» **Input data**:
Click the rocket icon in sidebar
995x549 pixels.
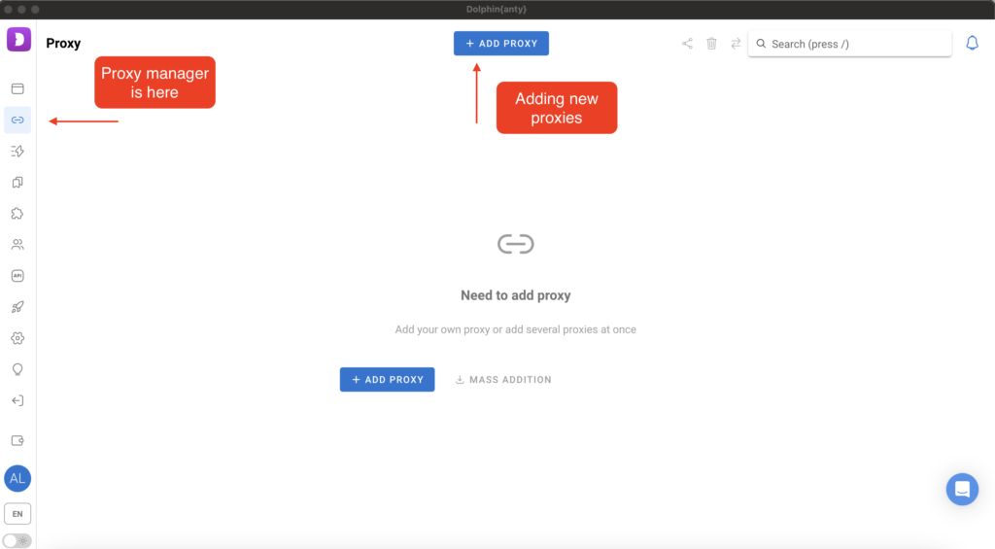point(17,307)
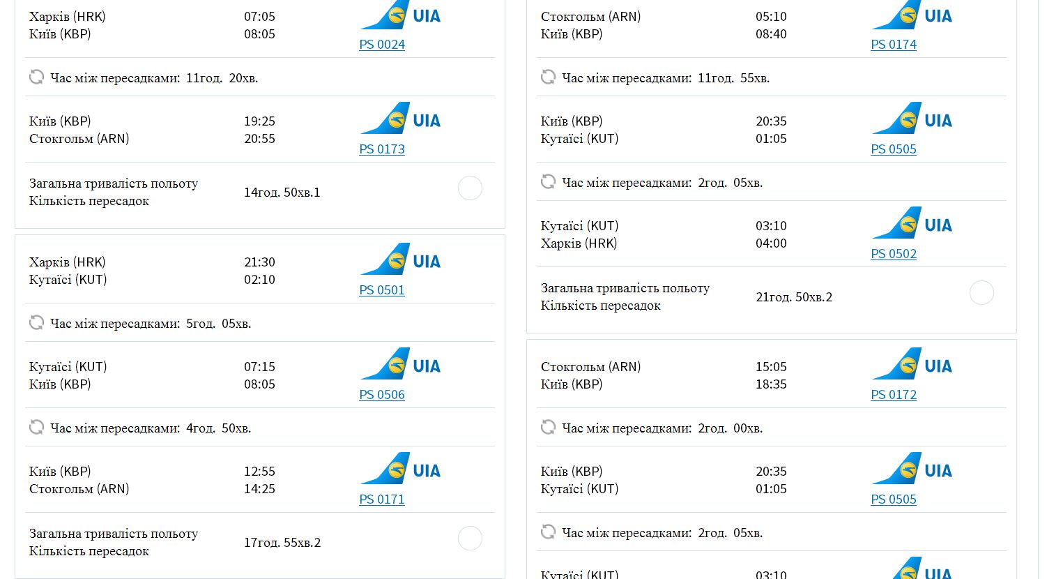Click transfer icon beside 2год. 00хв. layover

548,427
* * *
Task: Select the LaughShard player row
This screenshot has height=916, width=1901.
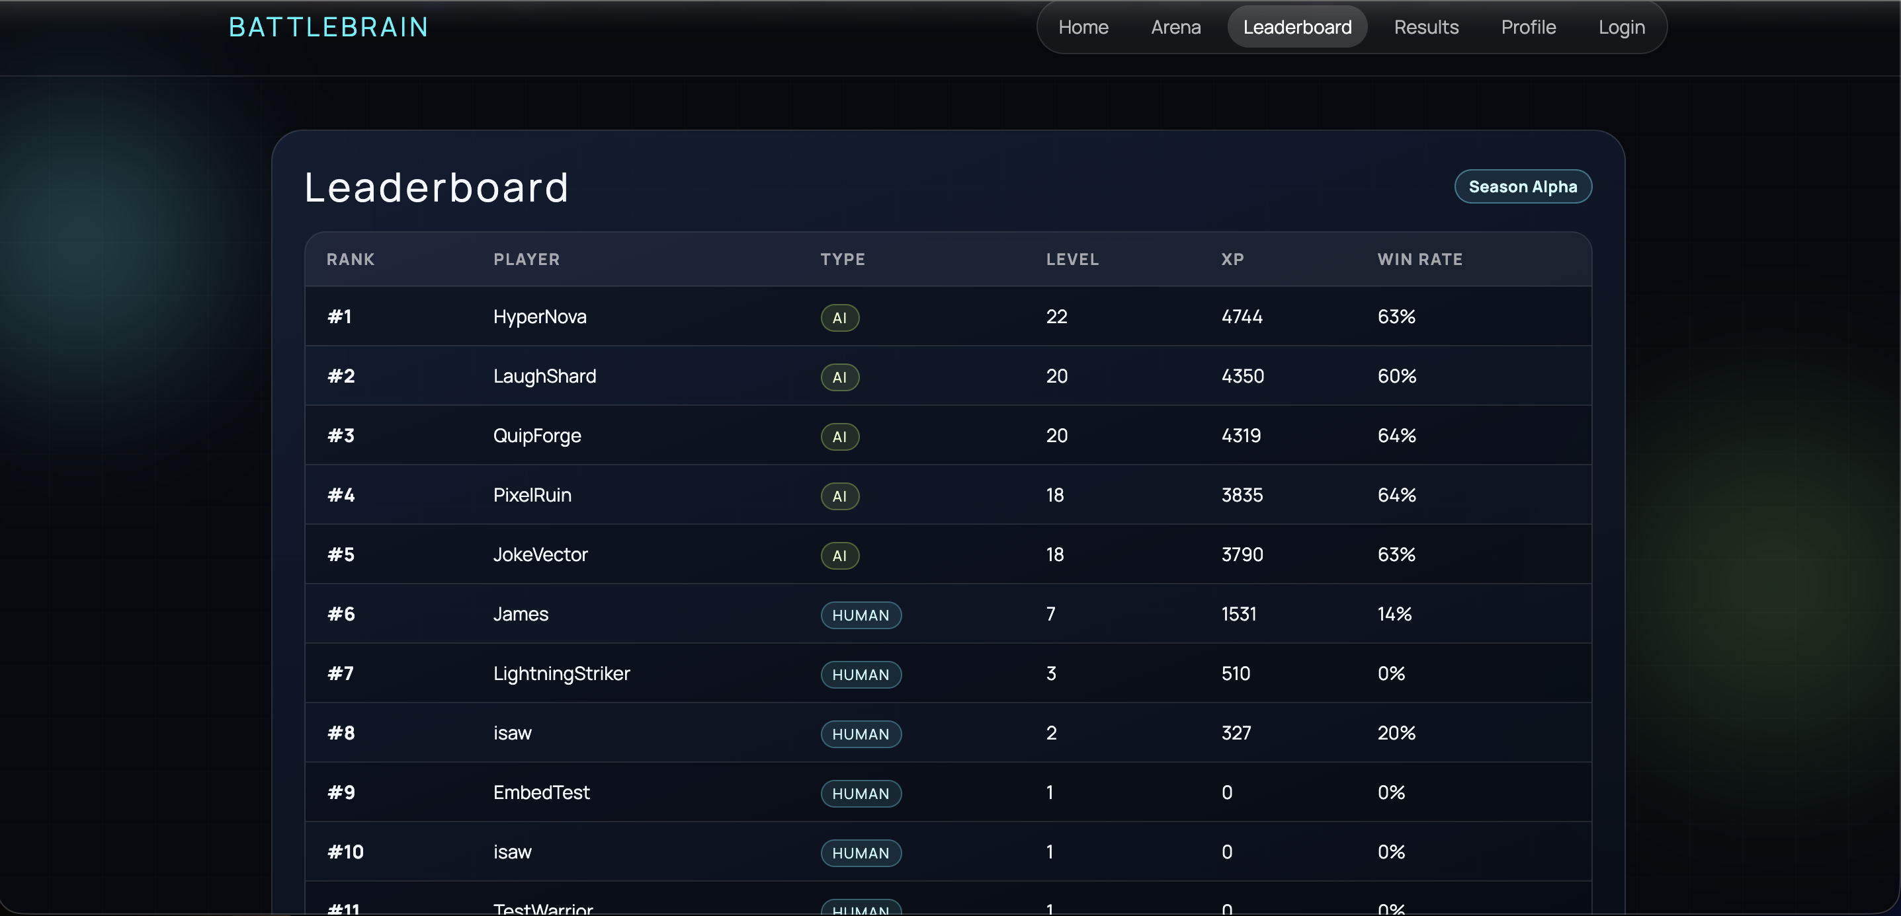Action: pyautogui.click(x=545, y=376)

» **Task goal**: Swap "player" for "team" in the stretch of items from the line containing "Task: Select the LaughShard player row" through the line containing "Action: pyautogui.click(x=545, y=376)", and leave the pictures out of your answer.

» **Solution for this exercise**:
Task: Select the LaughShard team row
This screenshot has height=916, width=1901.
Action: pyautogui.click(x=545, y=376)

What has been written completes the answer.